2. Toxines bactériennes protéiques
• Répertoire
Depuis le premier usage du terme dans les années 1880, de nombreuses toxines ont été caractérisées (plus de 300 au début du xxie siècle). Beaucoup de bactéries produisent simultanément, et souvent pour la même souche, plusieurs toxines pouvant parfois dépasser la dizaine (staphylocoques, clostridies), outre la production de nombreuses enzymes extracellulaires à potentiel pathogène.

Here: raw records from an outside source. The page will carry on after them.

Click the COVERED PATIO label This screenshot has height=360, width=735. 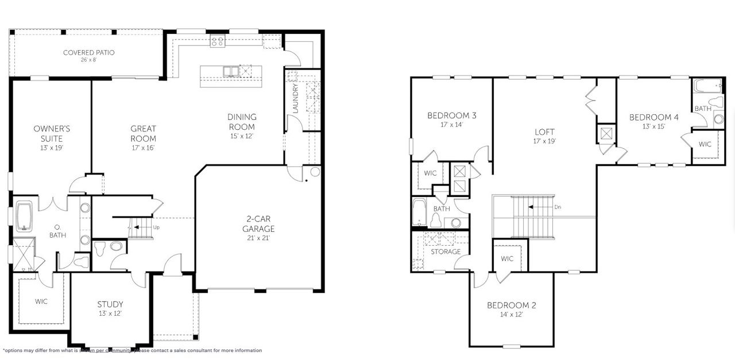[88, 52]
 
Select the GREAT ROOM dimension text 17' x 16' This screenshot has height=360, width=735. [143, 148]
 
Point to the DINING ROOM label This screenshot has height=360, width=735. [242, 122]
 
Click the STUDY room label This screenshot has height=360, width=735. [110, 304]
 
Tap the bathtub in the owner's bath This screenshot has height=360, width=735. [25, 215]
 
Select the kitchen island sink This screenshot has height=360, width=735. [231, 71]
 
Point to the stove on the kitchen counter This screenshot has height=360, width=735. [217, 41]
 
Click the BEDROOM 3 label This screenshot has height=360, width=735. [451, 115]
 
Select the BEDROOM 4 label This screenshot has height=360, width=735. [653, 117]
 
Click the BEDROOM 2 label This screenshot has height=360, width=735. [511, 305]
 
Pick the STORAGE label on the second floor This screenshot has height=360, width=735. [446, 251]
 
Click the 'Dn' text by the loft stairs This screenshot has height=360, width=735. [558, 207]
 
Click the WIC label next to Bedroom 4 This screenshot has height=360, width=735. [705, 144]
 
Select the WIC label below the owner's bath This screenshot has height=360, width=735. [41, 300]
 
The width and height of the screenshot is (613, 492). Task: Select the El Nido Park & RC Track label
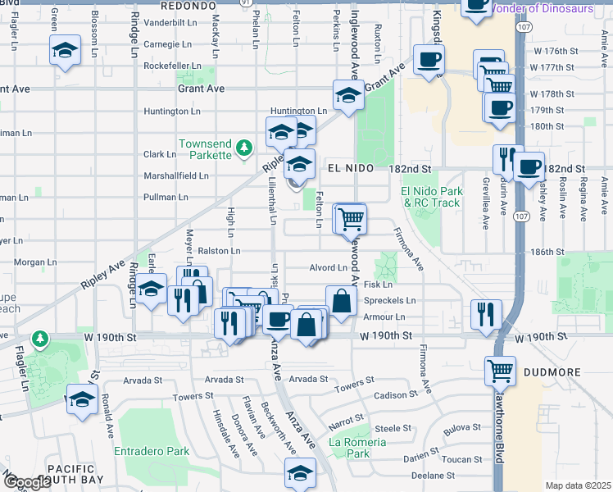(433, 197)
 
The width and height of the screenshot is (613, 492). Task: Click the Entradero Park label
(152, 451)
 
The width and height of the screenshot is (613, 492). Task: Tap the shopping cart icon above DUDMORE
(499, 371)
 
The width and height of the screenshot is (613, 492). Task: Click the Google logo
(27, 483)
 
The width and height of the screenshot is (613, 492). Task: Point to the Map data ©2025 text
(578, 485)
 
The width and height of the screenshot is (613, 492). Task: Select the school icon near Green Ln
(66, 51)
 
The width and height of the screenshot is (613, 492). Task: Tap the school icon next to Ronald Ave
(82, 399)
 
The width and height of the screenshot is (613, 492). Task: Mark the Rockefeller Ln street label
(172, 66)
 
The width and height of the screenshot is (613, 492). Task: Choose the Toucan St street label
(457, 459)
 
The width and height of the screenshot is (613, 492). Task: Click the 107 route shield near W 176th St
(523, 27)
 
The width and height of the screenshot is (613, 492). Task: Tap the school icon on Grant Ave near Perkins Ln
(348, 96)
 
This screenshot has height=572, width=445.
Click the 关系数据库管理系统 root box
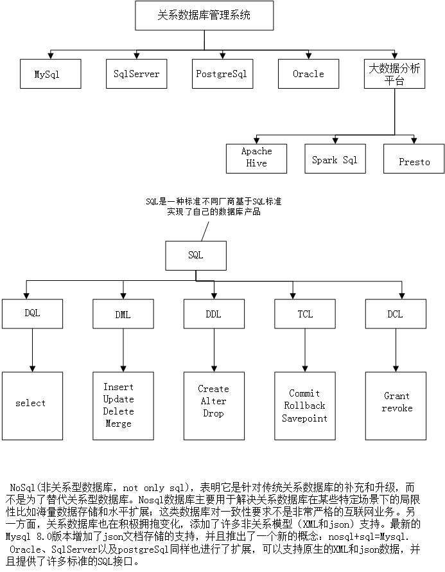204,15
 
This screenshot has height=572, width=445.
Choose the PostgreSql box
222,74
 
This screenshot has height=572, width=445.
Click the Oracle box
308,74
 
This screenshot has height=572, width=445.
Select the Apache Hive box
256,157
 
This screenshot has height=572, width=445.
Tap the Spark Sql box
335,159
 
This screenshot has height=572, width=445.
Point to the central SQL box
196,255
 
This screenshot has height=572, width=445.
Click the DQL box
32,314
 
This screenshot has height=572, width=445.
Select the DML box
123,314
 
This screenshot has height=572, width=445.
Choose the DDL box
213,314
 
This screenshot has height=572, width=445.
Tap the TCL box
305,314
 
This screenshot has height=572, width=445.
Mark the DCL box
395,314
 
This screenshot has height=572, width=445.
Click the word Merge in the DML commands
118,424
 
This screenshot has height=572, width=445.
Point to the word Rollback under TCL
304,406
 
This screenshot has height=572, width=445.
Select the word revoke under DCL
397,409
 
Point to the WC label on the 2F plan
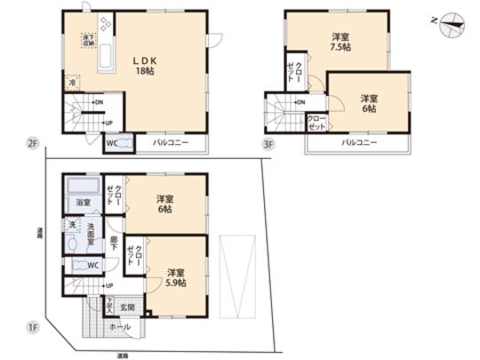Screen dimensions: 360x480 113,143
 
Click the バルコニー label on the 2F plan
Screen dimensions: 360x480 169,143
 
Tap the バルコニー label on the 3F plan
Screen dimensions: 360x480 361,142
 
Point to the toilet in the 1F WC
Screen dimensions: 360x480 82,265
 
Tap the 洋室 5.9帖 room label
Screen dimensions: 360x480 175,278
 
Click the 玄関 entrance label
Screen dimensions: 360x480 127,308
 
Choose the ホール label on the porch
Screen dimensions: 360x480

La liste des toxines connues n'a cessé de s'étendre grâce aux progrès des techniques de culture, des méthodes de plus en plus fines de caractérisation des toxines (techniques sur des organes isolés, utilisation de nombreuses lignées de cellules eucaryotes en culture, tests physiologiques ou biochimiques d'une haute précision, etc.), de la découverte de nouvelles bactéries pathogènes chez l'homme (Legionella, Actinobacillus...), ou de nouveaux syndromes (par exemple le syndrome de choc toxique staphylococcique favorisé par les tampons vaginaux au cours de la menstruation), de l'étude de bactéries dont le rôle pathogène chez l'homme a été récemment mis en évidence (Clostridium difficile, Campylobacter jejuni, Helicobacter pylori, divers vibrions, Bacillus cereus...). De nouvelles toxines ont également été caractérisées chez des bactéries dites « opportunistes », habituellement saprophytes, mais qui provoquent des infections graves, parfois mortelles, chez des individus présentant des déficiences congénitales ou acquises (traitements immunosuppresseurs, corticothérapie, irradiation) de leurs défenses immunitaires ou chez des porteurs de certaines prothèses (valvules cardiaques, etc.).